We stare at them because they dare to be different.  Are they really different though?  Sure they got wild hair colors and torn mix matched clothes probably tattoos and piercings , but are they all that different on the inside?  Why do they get so angry if you stop to stare at them when they seem to want to be different and want to be noticed? We even call them punk rockers and place them in a different category of people.

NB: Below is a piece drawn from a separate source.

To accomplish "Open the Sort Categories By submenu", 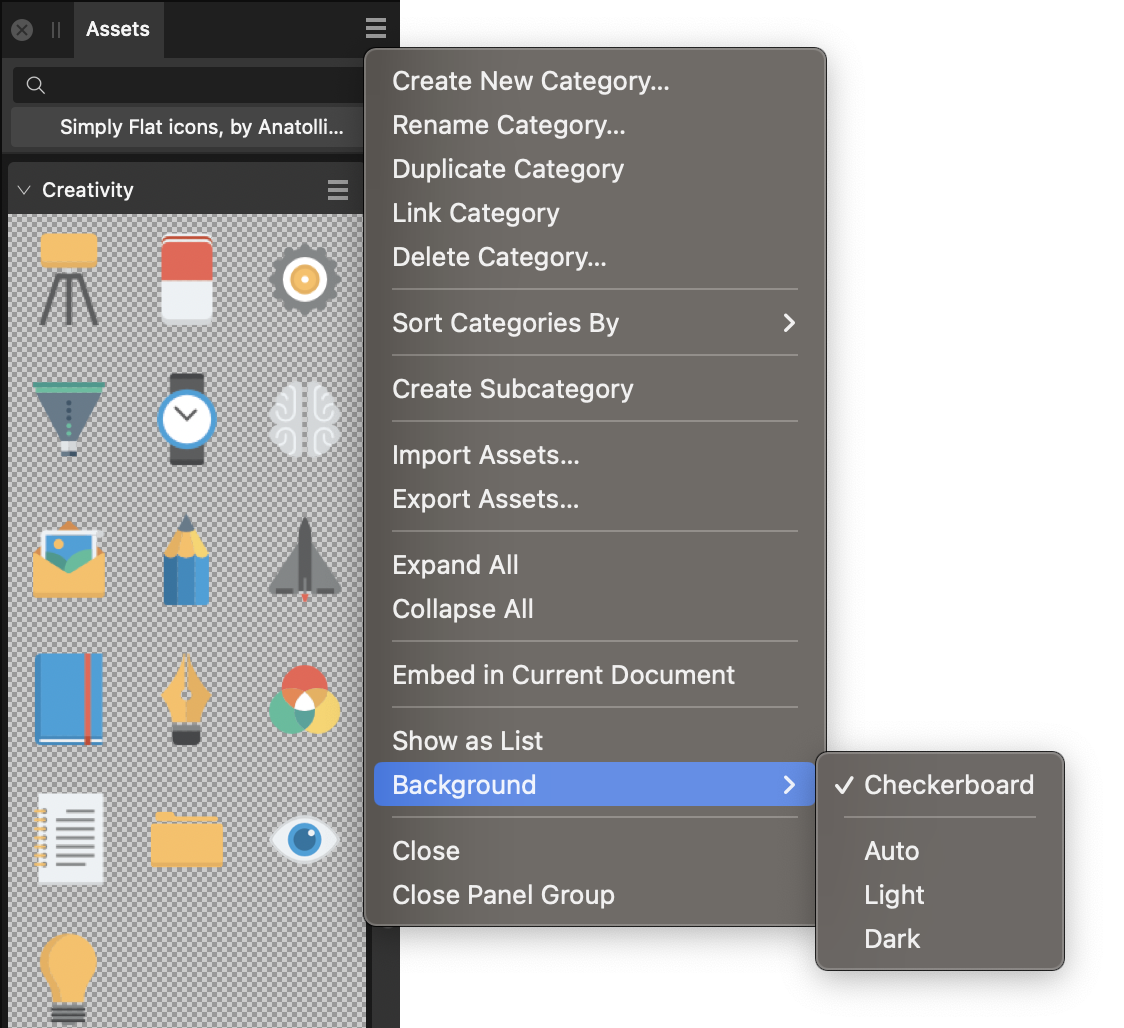I will (x=507, y=323).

I never knew that these fashion statements were the fabrication of one woman till recently.  Her name is Vivian Westwood. The punk movement began in the 1970’s with her creations. Punk represents the rebels yelling in music and in fashion.  Pretty normal stuff now but over the past 40 years , it was pretty different.  We all missed it this past summer when the Costume Institute of the Metropolitan Museum celebrated Punk’s legacy.  We have to admit the wacky cloths has created a new style in fashion attributed to this generation so I guess it should be honored in a Museum as part of history.

She is from London and says she never meant to be outrageous or to shock people.  She just wanted to confront British society and thought the best way to do that was to be as obscene as possible and she was.  The look was designed to create urban gorillas.  A kind of crusade to challenge the status quo.  She would take pants and add bondage straps to look like a warped army costume. Most of the clothes are made up of ripped fabric , safety pins, and S & M gear. For many years the press told her she was crazy and her creations were unfashionable.  As with any artist, super different is never accepted at first.

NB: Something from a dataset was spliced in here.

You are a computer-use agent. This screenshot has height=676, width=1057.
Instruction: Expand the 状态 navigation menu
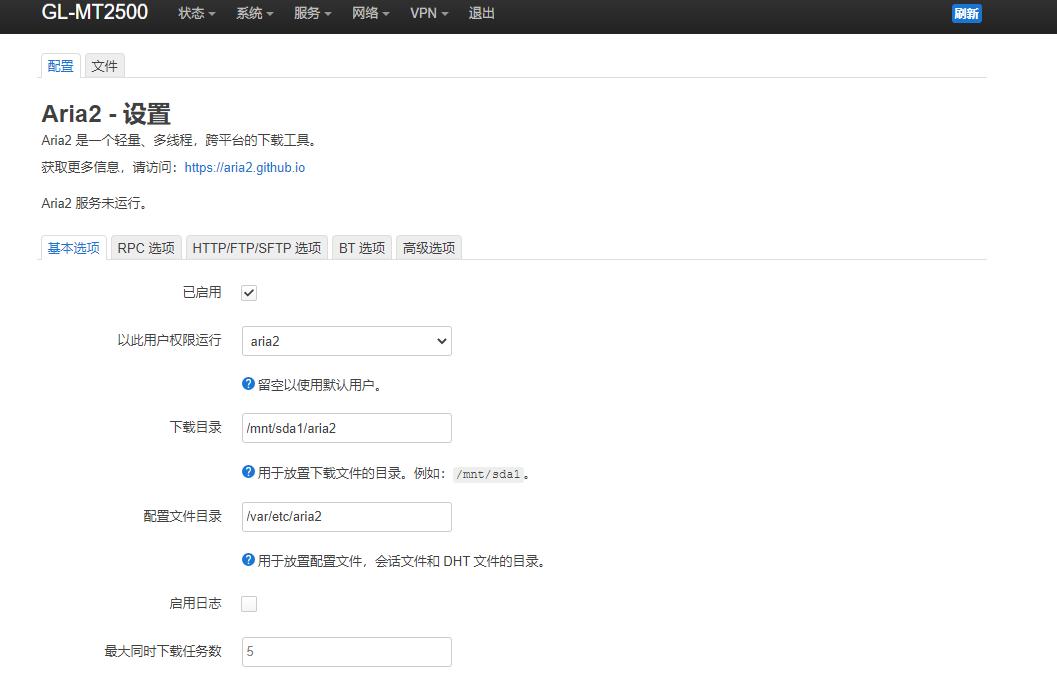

Actress Gwyneth Paltro and Meryl Streep wear her clothes.  In the 2008 film, Sex In The City, the character Terry Bradshaw played by Sara Jessica Parker picks a Vivian Westwood bridal gown to wear for her wedding.  So now this punk icon is all of a sudden a main stream designer.  Vivian started out as a grade school teacher and says that she never wanted to be a fashion designer.  She made clothes to help her boyfriend at the time make money.  He was Malcolm McLearen,  the manager of the young punk rock band The Sex Pistols.

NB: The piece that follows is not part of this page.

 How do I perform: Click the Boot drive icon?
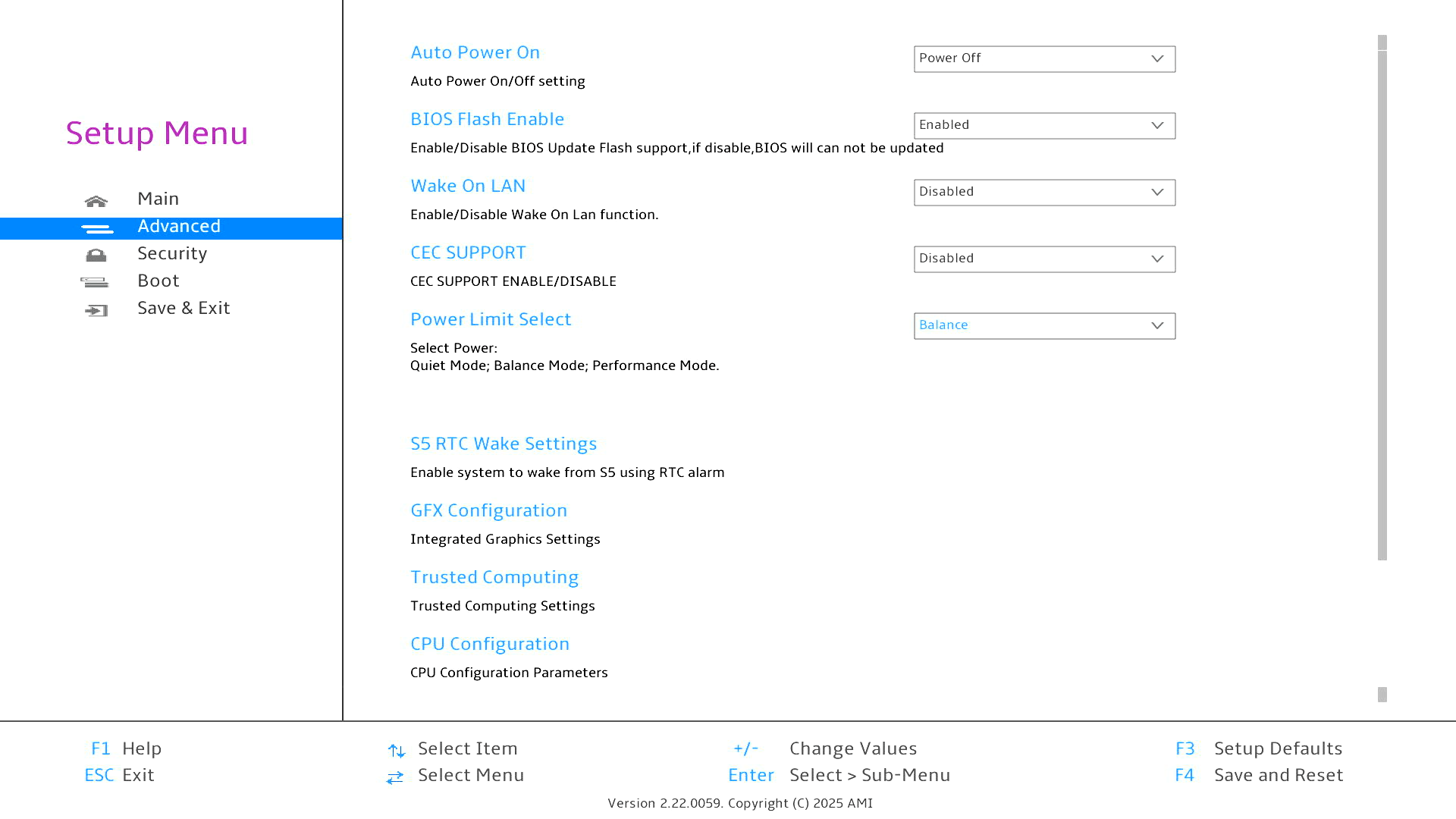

Together they opened a clothes shop on London’s Kings Road and their motto on the door said “Clothes for Hero's.”  40 years later Westwood still owns her own company.  She now has 126 stores where her styles are still different and unconventional.  She tells people to stop buying clothes.  She would rather see you wearing torn well worn stuff that mirrors the shape of your body.  So should I sleep and shower wearing my clothes for it to conform to my shape?

Maybe the punk mystique has done more for kids self-esteem than we know. It is a statement a kind of weird uniform that tells society that they do not want to fit in anywhere. A punk person wants to be unique and a one of a memorable kind but they do not want to be exploited so don’t stare at the tongue ring that goes to a chain attached to their nipple that extends to their pocket, torn of course.  And although their bodies look like colorful canvases from all the tattoos, don’t ask them to donate blood.  They will say they hate needles. Really?  Just move on. 

The former teacher has taught us to expect the unexpected.